_DATA SHOWN:_
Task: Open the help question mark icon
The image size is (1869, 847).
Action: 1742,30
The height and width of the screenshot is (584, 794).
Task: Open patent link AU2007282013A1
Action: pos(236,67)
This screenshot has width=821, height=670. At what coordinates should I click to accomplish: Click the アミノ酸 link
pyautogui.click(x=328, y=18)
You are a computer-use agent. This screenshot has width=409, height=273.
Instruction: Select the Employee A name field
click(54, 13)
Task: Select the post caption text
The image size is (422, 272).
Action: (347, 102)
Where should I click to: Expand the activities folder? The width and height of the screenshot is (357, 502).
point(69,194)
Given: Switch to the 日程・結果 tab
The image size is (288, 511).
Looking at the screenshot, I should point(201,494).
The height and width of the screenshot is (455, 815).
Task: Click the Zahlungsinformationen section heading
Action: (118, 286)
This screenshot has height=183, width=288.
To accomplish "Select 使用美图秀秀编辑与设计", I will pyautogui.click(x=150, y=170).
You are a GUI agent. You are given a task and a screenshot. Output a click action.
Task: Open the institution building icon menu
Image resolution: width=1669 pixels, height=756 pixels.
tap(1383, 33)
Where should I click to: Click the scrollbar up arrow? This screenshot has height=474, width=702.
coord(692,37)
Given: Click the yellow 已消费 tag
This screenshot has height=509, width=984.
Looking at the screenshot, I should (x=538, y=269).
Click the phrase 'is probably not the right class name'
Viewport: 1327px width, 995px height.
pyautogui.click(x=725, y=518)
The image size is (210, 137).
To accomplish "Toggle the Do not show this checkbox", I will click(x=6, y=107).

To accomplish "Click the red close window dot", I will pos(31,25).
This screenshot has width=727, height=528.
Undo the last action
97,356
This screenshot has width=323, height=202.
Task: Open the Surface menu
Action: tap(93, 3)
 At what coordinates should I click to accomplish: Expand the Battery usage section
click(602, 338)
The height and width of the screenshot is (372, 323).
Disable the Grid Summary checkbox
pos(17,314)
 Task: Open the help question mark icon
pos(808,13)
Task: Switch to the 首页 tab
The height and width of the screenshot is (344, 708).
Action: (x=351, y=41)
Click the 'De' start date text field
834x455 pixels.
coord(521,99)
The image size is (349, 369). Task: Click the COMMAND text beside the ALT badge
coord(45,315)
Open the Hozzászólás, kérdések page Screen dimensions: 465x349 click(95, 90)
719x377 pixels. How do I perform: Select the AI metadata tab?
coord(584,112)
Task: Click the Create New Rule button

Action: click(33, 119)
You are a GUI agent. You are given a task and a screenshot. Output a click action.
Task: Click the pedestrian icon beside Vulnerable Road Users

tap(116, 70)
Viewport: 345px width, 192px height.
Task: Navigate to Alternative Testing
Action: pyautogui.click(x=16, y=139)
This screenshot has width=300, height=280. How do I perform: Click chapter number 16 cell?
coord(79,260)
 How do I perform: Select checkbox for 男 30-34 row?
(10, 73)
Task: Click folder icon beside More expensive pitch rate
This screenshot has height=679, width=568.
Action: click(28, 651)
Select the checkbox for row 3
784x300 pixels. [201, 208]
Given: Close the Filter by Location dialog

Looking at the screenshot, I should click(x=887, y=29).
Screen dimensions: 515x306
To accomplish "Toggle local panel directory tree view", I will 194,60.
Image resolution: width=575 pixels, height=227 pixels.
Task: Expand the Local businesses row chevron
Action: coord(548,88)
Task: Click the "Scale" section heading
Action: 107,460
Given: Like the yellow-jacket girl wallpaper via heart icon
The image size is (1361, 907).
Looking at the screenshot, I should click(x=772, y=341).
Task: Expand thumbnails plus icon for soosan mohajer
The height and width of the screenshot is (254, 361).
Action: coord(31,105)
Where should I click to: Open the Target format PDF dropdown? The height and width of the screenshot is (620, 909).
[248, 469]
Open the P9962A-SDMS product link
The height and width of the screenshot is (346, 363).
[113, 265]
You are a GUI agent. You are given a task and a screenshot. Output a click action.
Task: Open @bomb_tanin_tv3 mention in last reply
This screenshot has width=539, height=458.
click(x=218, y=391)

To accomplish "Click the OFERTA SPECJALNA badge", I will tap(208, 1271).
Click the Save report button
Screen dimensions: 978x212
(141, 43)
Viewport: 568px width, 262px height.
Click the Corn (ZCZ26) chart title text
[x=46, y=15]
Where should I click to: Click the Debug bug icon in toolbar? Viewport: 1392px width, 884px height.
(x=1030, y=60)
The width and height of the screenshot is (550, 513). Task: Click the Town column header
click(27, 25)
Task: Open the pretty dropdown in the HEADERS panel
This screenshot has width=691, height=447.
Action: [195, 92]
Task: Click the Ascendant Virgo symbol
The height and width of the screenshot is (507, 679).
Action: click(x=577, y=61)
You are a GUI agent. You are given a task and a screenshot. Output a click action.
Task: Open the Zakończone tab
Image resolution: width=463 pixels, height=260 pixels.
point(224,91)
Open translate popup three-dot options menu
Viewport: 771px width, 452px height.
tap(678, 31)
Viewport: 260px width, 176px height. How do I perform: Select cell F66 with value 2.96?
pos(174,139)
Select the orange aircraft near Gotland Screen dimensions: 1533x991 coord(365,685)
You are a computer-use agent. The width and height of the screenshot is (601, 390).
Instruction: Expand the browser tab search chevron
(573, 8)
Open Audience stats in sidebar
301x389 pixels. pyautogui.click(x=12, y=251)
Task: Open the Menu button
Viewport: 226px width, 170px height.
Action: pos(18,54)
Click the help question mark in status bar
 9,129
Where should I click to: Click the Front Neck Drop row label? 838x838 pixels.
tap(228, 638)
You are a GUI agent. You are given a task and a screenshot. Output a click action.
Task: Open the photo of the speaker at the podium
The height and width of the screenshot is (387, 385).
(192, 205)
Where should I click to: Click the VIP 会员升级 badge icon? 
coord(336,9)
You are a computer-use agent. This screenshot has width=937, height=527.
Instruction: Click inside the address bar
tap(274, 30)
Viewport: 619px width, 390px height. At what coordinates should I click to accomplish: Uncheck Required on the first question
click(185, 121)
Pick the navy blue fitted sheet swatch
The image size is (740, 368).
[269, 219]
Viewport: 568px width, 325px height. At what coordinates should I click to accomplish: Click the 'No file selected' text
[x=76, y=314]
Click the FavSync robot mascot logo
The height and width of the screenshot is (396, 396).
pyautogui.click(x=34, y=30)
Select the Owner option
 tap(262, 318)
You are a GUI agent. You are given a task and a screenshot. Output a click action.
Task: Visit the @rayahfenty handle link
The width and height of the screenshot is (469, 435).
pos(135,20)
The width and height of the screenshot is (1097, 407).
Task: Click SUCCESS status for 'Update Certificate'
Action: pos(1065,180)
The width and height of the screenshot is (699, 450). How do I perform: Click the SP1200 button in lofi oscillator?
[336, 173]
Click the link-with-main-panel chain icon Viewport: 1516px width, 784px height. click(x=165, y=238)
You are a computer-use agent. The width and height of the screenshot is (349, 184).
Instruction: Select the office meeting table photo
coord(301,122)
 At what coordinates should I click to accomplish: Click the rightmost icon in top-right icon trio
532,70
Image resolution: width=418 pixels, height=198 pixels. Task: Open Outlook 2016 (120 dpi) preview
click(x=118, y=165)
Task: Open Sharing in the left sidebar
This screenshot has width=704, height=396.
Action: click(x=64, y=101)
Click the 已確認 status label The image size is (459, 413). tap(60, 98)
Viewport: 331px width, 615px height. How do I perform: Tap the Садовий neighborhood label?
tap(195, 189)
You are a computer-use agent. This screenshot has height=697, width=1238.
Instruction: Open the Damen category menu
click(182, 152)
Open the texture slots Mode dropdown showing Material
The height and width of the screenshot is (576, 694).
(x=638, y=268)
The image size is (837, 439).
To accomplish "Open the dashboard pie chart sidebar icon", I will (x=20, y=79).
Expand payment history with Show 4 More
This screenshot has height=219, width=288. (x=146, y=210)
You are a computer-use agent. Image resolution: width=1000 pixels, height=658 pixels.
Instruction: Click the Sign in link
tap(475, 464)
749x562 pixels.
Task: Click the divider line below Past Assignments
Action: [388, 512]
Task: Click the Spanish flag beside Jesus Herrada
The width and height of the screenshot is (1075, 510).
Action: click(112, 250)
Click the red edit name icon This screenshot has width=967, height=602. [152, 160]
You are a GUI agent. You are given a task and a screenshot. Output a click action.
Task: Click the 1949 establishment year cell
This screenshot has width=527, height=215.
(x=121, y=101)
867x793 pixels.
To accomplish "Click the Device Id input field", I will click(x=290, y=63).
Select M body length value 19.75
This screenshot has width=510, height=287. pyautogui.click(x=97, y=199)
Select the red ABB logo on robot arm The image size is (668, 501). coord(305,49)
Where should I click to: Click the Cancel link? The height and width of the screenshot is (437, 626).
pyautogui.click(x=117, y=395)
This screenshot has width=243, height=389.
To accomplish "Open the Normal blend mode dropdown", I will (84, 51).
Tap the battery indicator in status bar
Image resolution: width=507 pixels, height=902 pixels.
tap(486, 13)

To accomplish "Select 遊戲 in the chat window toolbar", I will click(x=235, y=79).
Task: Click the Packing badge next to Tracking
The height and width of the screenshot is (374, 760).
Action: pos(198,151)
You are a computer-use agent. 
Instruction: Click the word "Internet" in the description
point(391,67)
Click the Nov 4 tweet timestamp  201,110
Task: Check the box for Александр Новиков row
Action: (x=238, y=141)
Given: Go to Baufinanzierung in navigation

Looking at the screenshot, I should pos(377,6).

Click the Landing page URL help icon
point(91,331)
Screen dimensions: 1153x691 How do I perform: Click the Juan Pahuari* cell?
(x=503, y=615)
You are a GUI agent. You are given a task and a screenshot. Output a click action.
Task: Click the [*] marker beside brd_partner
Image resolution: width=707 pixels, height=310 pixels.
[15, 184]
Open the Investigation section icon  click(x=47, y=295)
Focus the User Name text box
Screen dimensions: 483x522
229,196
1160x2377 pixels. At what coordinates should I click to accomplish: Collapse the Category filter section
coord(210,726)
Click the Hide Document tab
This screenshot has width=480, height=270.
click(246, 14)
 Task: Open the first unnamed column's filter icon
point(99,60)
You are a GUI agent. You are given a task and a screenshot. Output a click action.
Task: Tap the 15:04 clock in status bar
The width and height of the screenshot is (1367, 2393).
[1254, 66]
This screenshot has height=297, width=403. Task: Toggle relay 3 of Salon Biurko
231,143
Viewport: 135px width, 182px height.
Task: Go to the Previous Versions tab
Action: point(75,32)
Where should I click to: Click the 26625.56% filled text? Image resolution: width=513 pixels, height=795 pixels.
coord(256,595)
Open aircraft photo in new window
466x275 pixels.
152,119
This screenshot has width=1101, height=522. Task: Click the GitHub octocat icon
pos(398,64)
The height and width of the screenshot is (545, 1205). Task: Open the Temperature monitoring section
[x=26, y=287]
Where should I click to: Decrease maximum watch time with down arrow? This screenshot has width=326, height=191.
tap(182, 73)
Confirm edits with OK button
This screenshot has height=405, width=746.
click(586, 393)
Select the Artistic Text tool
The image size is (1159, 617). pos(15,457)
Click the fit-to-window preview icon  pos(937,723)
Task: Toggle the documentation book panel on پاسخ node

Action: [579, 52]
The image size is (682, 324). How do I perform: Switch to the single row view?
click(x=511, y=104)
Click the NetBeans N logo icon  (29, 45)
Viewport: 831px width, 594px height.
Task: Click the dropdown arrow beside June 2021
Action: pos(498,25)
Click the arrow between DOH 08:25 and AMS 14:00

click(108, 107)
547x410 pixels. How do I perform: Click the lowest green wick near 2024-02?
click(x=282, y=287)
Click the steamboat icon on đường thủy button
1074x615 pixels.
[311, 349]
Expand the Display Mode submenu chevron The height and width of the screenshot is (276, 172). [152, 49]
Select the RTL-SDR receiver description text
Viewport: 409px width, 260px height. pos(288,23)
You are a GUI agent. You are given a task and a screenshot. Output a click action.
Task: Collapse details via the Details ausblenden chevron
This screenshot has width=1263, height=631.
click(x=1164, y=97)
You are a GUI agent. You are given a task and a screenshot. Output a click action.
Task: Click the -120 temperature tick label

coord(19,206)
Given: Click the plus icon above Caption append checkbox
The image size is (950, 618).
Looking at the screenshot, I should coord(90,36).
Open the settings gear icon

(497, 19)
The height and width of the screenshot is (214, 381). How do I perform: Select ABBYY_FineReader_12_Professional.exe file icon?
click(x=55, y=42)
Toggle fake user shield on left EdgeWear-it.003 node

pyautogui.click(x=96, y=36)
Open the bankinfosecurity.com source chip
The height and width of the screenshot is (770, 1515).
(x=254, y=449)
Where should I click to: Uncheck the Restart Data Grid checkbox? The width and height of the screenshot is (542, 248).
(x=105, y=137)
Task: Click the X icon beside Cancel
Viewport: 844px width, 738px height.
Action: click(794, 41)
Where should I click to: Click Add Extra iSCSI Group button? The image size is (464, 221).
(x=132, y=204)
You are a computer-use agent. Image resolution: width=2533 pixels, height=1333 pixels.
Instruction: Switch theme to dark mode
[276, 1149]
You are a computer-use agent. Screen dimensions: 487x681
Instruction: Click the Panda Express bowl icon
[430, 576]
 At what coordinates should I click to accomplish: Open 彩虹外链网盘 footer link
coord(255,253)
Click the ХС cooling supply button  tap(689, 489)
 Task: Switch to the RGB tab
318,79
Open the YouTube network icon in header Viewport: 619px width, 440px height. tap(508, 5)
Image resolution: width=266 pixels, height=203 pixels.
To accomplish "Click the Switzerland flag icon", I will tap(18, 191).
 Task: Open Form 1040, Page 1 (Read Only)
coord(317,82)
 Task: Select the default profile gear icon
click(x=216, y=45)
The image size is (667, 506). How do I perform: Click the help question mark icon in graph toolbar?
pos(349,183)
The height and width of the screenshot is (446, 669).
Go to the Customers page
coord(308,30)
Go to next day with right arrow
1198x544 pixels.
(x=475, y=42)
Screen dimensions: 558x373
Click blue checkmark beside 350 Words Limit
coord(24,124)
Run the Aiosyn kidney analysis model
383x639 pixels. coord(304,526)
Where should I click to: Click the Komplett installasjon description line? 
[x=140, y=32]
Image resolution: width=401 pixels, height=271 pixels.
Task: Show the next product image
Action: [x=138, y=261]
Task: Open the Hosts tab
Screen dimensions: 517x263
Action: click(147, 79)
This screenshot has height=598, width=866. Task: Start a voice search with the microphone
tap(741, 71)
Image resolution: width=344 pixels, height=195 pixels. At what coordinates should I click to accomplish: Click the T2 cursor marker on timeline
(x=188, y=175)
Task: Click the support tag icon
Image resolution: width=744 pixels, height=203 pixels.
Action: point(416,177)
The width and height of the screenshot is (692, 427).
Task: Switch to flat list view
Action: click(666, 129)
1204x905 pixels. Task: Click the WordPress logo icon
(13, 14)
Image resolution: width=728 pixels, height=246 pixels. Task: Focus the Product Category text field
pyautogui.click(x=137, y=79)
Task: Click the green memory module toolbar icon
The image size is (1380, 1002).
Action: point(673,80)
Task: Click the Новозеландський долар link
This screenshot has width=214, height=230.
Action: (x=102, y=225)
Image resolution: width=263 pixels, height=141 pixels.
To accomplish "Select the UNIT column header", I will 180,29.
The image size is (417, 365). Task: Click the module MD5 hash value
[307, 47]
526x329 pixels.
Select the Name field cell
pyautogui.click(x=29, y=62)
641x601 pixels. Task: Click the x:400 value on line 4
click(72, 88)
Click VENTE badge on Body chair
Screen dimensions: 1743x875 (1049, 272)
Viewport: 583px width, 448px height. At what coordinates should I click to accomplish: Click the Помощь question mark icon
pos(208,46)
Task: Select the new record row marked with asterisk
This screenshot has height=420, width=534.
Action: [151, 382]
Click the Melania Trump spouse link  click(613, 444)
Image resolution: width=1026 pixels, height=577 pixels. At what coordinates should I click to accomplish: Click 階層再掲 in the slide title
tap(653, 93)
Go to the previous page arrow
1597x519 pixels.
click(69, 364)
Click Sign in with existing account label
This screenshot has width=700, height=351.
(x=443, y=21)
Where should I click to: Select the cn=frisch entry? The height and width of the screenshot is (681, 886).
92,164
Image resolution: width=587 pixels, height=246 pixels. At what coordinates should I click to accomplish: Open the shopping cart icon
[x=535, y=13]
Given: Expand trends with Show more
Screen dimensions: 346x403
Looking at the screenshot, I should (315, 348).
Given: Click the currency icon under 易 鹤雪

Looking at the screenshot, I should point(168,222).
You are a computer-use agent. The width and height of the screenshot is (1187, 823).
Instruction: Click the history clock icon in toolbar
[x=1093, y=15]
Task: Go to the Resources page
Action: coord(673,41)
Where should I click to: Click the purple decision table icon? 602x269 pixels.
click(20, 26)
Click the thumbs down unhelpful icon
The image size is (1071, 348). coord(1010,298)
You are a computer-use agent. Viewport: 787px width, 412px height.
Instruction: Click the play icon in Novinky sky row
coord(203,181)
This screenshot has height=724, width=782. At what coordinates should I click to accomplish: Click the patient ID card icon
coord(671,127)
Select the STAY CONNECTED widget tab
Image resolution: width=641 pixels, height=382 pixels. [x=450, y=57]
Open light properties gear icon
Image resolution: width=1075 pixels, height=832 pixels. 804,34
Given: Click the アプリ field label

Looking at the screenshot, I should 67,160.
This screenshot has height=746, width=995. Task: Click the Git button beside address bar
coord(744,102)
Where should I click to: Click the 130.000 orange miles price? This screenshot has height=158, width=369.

_GOAL OF THE EXERCISE:_ Each line from the one containing "Click VENTE badge on Body chair" through the end of the material must be output exactly, and no other line.

_RESPONSE AREA:_
Click VENTE badge on Body chair
Screen dimensions: 1743x875 (1049, 272)
Viewport: 583px width, 448px height. At what coordinates should I click to accomplish: Click the Помощь question mark icon
pos(208,46)
Task: Select the new record row marked with asterisk
This screenshot has height=420, width=534.
Action: [151, 382]
Click the Melania Trump spouse link  click(613, 444)
Image resolution: width=1026 pixels, height=577 pixels. At what coordinates should I click to accomplish: Click 階層再掲 in the slide title
tap(653, 93)
Go to the previous page arrow
1597x519 pixels.
click(69, 364)
Click Sign in with existing account label
This screenshot has width=700, height=351.
(x=443, y=21)
Where should I click to: Select the cn=frisch entry? The height and width of the screenshot is (681, 886).
92,164
Image resolution: width=587 pixels, height=246 pixels. At what coordinates should I click to accomplish: Open the shopping cart icon
[x=535, y=13]
Given: Expand trends with Show more
Screen dimensions: 346x403
Looking at the screenshot, I should (315, 348).
Given: Click the currency icon under 易 鹤雪

Looking at the screenshot, I should point(168,222).
You are a computer-use agent. The width and height of the screenshot is (1187, 823).
Instruction: Click the history clock icon in toolbar
[x=1093, y=15]
Task: Go to the Resources page
Action: coord(673,41)
Where should I click to: Click the purple decision table icon? 602x269 pixels.
click(20, 26)
Click the thumbs down unhelpful icon
The image size is (1071, 348). coord(1010,298)
You are a computer-use agent. Viewport: 787px width, 412px height.
Instruction: Click the play icon in Novinky sky row
coord(203,181)
This screenshot has height=724, width=782. At what coordinates should I click to accomplish: Click the patient ID card icon
coord(671,127)
Select the STAY CONNECTED widget tab
Image resolution: width=641 pixels, height=382 pixels. [x=450, y=57]
Open light properties gear icon
Image resolution: width=1075 pixels, height=832 pixels. 804,34
Given: Click the アプリ field label

Looking at the screenshot, I should 67,160.
This screenshot has height=746, width=995. Task: Click the Git button beside address bar
coord(744,102)
Where should I click to: Click the 130.000 orange miles price? This screenshot has height=158, width=369.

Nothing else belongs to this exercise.